Most dental experts agree that removal of impacted wisdom teeth is indicated for certain complications such as:
- Infections such as pericoronitis (inflammation/infection around the top of the tooth), cellulitis (infection in the tissues) or abscess (formation of a pocket of bacteria and pus).
- Cavities that are not easily treated.
- Pocketing (formation of a space between the tissue and the tooth where debris and/or bacteria can accumulate to cause infection), which may also affect the second molar.
- Cyst (a sack-like structure) formation which can affect the bone.
- Other bone problems (e.g. fracture, weakening of the bone).
- Pain (which is actually not so common from impacted wisdom teeth).
Interestingly, several research articles I found noted that crowding of teeth is not improved by removal of wisdom teeth, so this is not felt to be an indication for removal.
This is quite a long list, so you may be wondering why not just remove them?
Removal of wisdom teeth is not without risk.
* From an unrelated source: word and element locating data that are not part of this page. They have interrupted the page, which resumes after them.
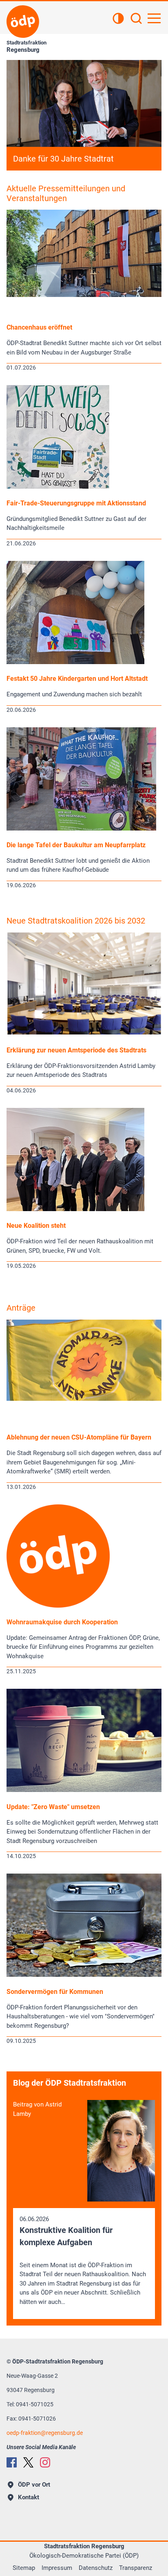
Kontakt (28, 2497)
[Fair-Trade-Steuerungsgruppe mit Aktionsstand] (58, 486)
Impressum (57, 2568)
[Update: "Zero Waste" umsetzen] (84, 1790)
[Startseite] (23, 21)
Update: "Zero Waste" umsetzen (53, 1807)
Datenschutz (96, 2568)
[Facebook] (12, 2462)
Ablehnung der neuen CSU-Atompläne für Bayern (79, 1437)
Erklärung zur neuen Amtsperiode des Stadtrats (76, 1050)
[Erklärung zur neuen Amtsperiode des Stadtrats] (84, 1032)
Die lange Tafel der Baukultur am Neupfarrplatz (76, 845)
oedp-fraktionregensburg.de (45, 2433)
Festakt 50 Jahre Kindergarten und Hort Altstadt (77, 678)
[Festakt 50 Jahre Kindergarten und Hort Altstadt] (75, 662)
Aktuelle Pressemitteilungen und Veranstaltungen (66, 193)
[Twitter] (28, 2462)
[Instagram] (45, 2462)
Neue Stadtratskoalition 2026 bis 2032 (76, 921)
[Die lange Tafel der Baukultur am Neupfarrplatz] (81, 828)
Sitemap (24, 2568)
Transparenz (135, 2568)
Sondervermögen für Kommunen (55, 1992)
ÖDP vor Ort (34, 2484)
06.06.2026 (83, 2260)
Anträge (21, 1308)
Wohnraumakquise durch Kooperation (62, 1622)
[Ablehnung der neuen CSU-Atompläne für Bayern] (84, 1398)
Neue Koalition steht (36, 1225)
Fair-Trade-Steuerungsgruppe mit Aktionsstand (76, 503)
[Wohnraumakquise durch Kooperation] (58, 1605)
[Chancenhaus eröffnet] (84, 295)
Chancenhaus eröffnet (39, 327)
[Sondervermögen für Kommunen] (84, 1974)
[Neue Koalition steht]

Possible complications include infections, persistent bleeding, formation of a dry socket (the hole where the tooth was has the clot fall out, becoming painful and possibly infected), damage to one of the nerves in the mouth and more.
Since many of the complications of impacted wisdom teeth listed above, as well as some of the complications of removal, are more common in older people or those with certain medical conditions (e.g., bacteria from an infected wisdom tooth can cause an infection of a heart valve in people at risk for this), some experts recommend routine removal of all impacted wisdom teeth at an early age.
But is this approach beneficial?
A study in the British Journal of Medicine concluded that extraction of asymptomatic wisdom teeth (those causing no complications) was "likely to be ineffective or harmful" and argued against such a practice.
The journal Evidence Based Dental Practice had an article noting that about 50 percent of people who had no pocketing prior to removal of asymptomatic wisdom teeth actually got worse, although 50 percent of those with pocketing before removal improved.
In 2006, the Cochrane Collaboration carried out a review of all available studies done to address this issue. Unfortunately, there was limited data to review. The conclusion was that there is not enough evidence to either support or refute the practice of removing asymptomatic impacted wisdom teeth.
Since the available data does not give a clear answer as to whether removal of asymptomatic impacted wisdom teeth is indicated for everyone, many experts recommend the decision be made on a case-by-case basis, specifically looking at the risks and benefits for the individual patient.
If you are considering having your wisdom teeth removed, it is best to sit with a dental specialist and discuss the risks and benefits and how they apply to you, so you can make the best-informed decision possible.